Edit: If you think about it, having just -in the chain of delay- the vertical cells presented before diagonal born cells, since the diagonals are already "fast", it will make large collections of cells move in a roughly larger circular shape (moving in a rotated square relative to a facing square or a diamond shape, a larger collection of cells moving along the diamond path).  Now if you overlay that over another automata (overlay meaning no interaction but you can see both cells as they update) the -another automata- has both vertical and horizontal updating faster than the diagonal within the chain of delay as they are presented, a new presentation of the order of the cells with the same rule.  If you think about the -another automata- it's tuned not for rotation since there is no preferred "faster" direction, so you'll have just points or dots or fixed points appear.  I'm guessing that the -another automata- are the hidden variables of the large 2d clouds of rotating pixels.  Before, with no alteration of anything just the rule B3/S12456 in Golly, upon playing a video in a lossy format, it only produced very small groupings of pixels rotating everywhere, and that's because the X-shaped pattern has a repeating "circular" small oscillator at the center of each X-shape pattern.  And instead of just overlaying, you could genetically mutate the two just described -the larger rotation and the fixed points- by overlaying both presentations and having a genetic algorithm mix the two --> in this case the fixed points would get mixed in the larger 2d rotations.

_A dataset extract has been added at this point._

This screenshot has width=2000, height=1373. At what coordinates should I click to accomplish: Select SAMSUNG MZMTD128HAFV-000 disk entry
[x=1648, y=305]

If you just wrap the top and bottom that increases the speed of the vertical, since objects can teleport from top to bottom.  That makes a larger rotation with the void area covered by the vertical motion making a continuous area to rotate.  Contrast that with a different rotation by wrapping the horizontal.  By switching between those two you have a gate (cylinder wrap in golly either vertical or horizontal) and you have a gate ---if you place the X's (minus the diagonals of the X's if you want to have the oscillators interact closer) in a certain pattern, you can switch the gate between vertical and horizontal.  By torus wrapping, any fixed points "drop out" since there is no preferred "fast" direction anywhere.